**Requirement**: Using the line with "Instruction: Click the search magnifier icon" as your starting point, transcribe it and each line beneath it word for word until the records run out, without pictures.

(Stored data)
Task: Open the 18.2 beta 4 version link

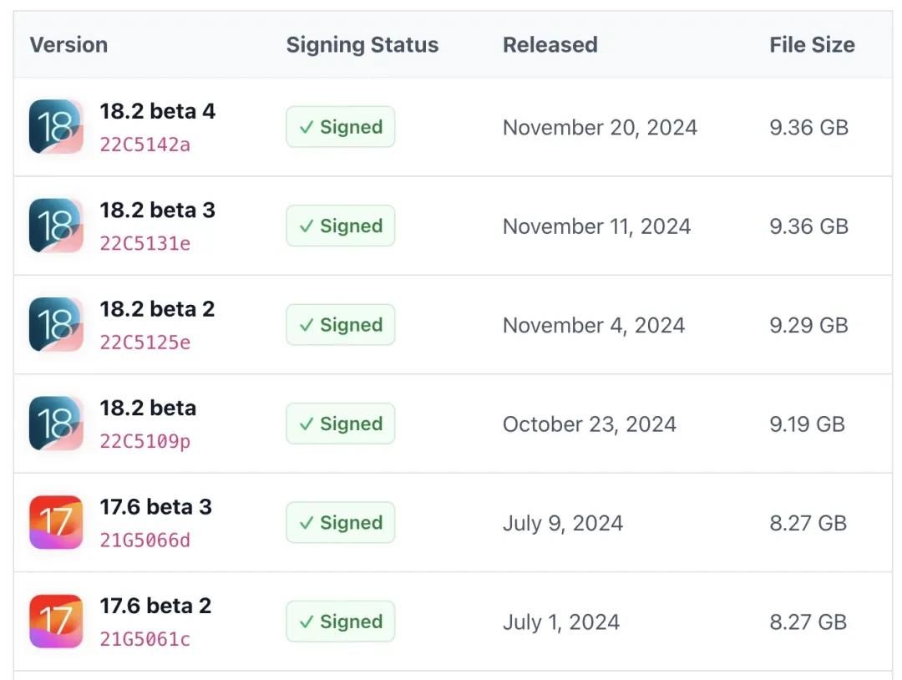Action: point(157,111)
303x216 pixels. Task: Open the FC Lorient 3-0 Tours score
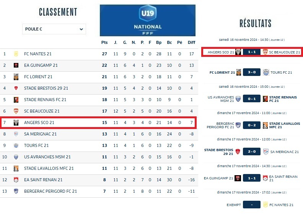pos(251,73)
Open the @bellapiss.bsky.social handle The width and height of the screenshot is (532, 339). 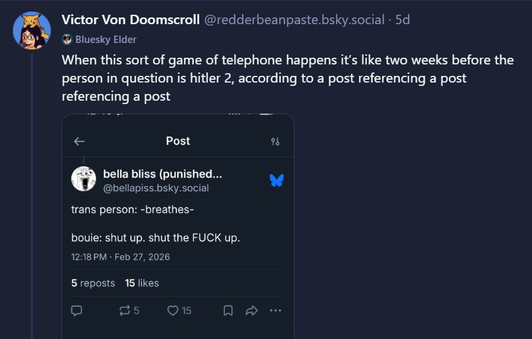[156, 188]
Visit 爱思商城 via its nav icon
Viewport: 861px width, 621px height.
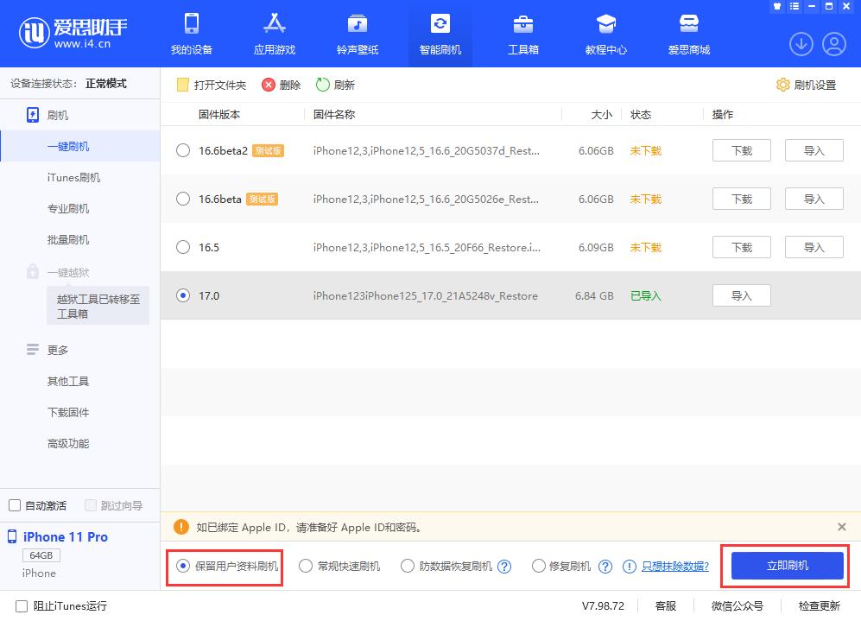tap(688, 26)
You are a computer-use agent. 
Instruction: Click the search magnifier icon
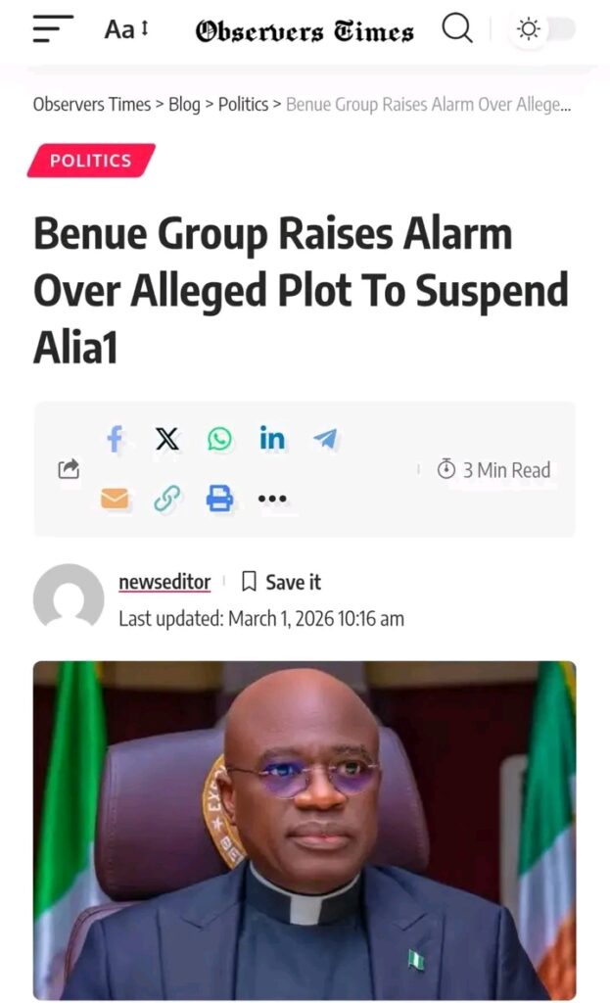pos(456,29)
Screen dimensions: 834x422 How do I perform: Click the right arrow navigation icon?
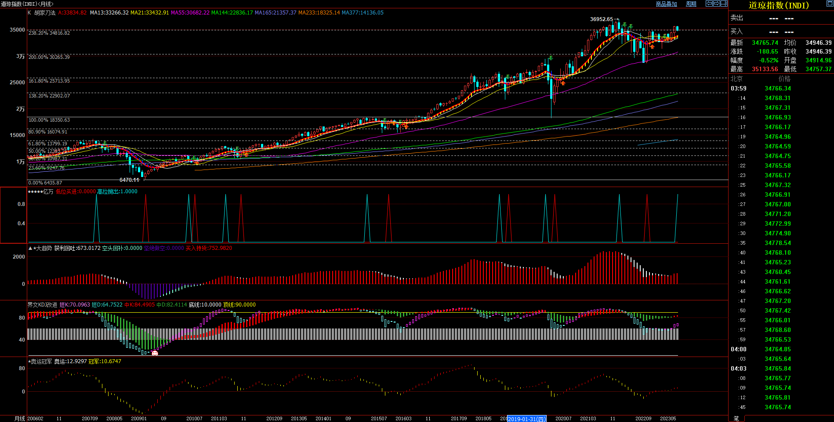(717, 4)
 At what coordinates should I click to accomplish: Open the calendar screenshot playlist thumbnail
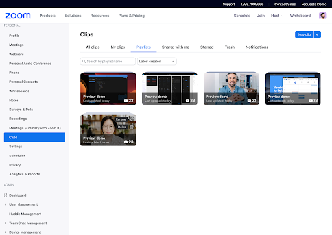[292, 89]
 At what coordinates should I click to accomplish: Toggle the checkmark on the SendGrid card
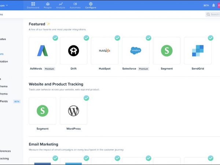pyautogui.click(x=210, y=38)
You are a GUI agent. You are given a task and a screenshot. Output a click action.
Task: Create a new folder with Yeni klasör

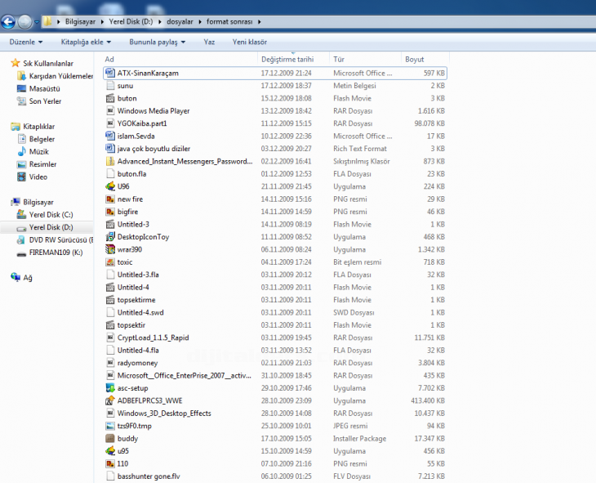pyautogui.click(x=249, y=41)
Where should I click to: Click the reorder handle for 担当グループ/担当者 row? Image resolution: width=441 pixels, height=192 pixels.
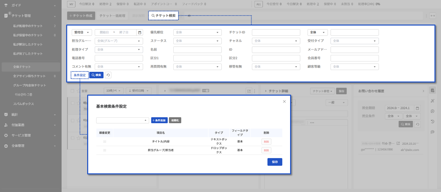pyautogui.click(x=105, y=150)
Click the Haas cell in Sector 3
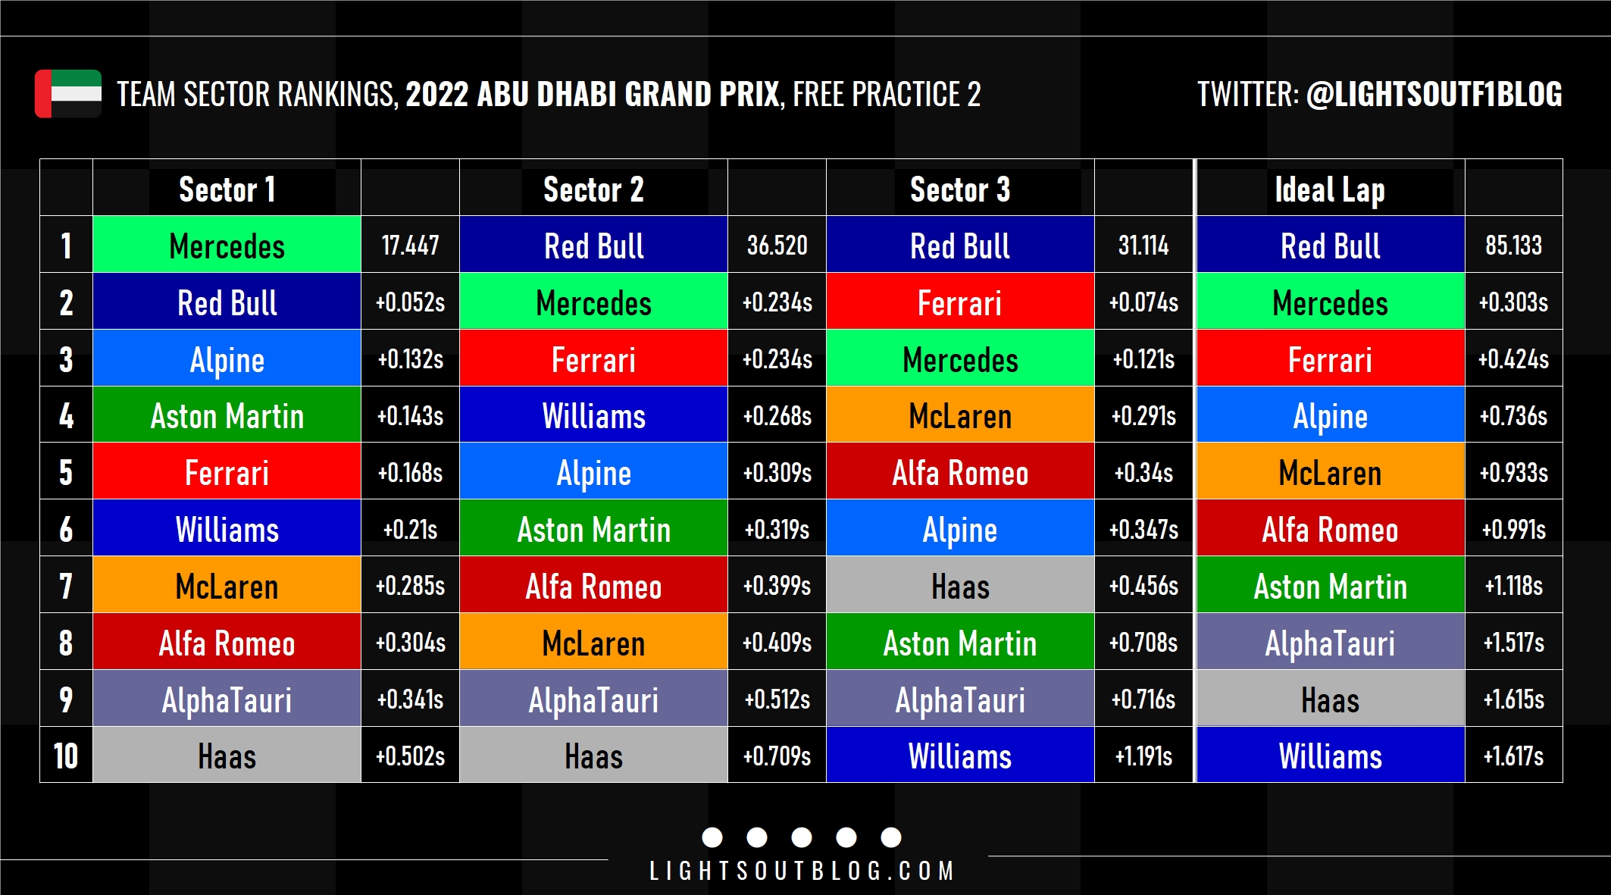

**Answer box**:
Instruction: Click the search magnifier icon
pos(456,29)
Screen dimensions: 834x422 How do I perform: Click the right arrow navigation icon?
(717, 4)
 At what coordinates should I click to accomplish: Open the calendar screenshot playlist thumbnail
[292, 89]
 At what coordinates should I click to accomplish: Toggle the checkmark on the SendGrid card
pyautogui.click(x=210, y=38)
You are a GUI agent. You are given a task and a screenshot. Output a click action.
Task: Create a new folder with Yeni klasör

pyautogui.click(x=249, y=41)
Where should I click to: Click the reorder handle for 担当グループ/担当者 row? Image resolution: width=441 pixels, height=192 pixels.
pyautogui.click(x=105, y=150)
Click the Haas cell in Sector 3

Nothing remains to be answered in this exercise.